We run the test and tally results from the multiple test versions, until we have statistical significance telling us which is the winner.  That becomes our new control condition.

And like any other scientific discipline, scientific advertising has developed a body of best practices — principles that have proven themselves through experimentation, that can be reliably used to predict the results of future tests.

But also like science, we, the experimenters, are often surprised.  We make assumptions about what will work, and are proven wrong by the data.  Then we have to adjust our model to fit this new data.

I’ve described this in a way that all sounds very scientific, because I wanted to connect the dots.

Now, let me describe it in a way that will get your greed glands tingling…

You have an idea for a product.  You find out you can source and fulfill it for $5 each if you buy 100 at a time.  You decide to try selling the product for $10.

You plunk down $500.  If you sell all 100, that’s $1,000 revenue.

Then, you start to run some experiments.

First, you manage to break even.  You spend $500 on advertising, and sell the first 100.

Combine your advertising and fulfillment costs, and you spent $1,000 to get your first $1,000 in revenue.

But along the way, you did a little testing.

So you spend another $500 on products, but manage to sell all 100 with just $400 in advertising — giving you a net profit of $100.

Now, you roll that profit into more product, and buy 120 for $600.

More experiments give you better economics, and you sell all 120 for $300.

So now you made $1,200 in revenue off $900 expense — your net profit is $300.

You keep doing this, and eventually you’re able to spend $2 in advertising to sell a product that cost you $5 for $10.

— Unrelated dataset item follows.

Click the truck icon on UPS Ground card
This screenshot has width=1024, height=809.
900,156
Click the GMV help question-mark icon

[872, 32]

Not only that, because you’ve found something that works well, you push your sales volume up to 10,000 units per month.

But then something interesting happens.  Because of the volume, you’re able to shave $2 per product off your sourcing costs, and now you’re spending $2 on advertising and $3 on the product to turn around and sell it for $10.

And based on that volume, you’re making a cool $50,000 per month, and growing.

Now here’s where you say…

“But Roy, you made up all those numbers!”

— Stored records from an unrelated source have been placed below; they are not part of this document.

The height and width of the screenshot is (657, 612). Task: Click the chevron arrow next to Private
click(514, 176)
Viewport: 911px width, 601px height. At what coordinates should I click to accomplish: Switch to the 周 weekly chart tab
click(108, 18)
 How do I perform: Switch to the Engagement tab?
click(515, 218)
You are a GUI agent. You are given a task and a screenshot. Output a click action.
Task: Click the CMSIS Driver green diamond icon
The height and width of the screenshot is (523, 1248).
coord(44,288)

Of course I did.  But it was to prove a point.  When you take a scientific approach to advertising, marketing, and selling your product…  You can turn an unprofitable venture into a profitable one…  And a modestly-profitable venture into something really big.

And the numbers just keep getting bigger, as long as you have the market to support it.

Because it’s most often the business with even a slight edge that has just what it takes to dominate their market.  Usually, that slight edge doesn’t come via luck or happenstance, or even any major merits of the marketer.  Usually, that slight edge comes through tests and experimentation to find little performance improvement after little performance improvement that eventually adds up to something big.

And of course, the proceeds of one success can fund more product creation, more offer experimentation, more tests, and more growth.  Plus, as you build success on top of success, you’ll be building a customer base you can go back to at a lower (near-zero) cost to sell to again and again.

It’s all additive.

It all leads to more and more breakthroughs.

But it starts when you realize that advertising can be treated like a science, and run your first experiments.

Seems like that could be a cool science fair project, no?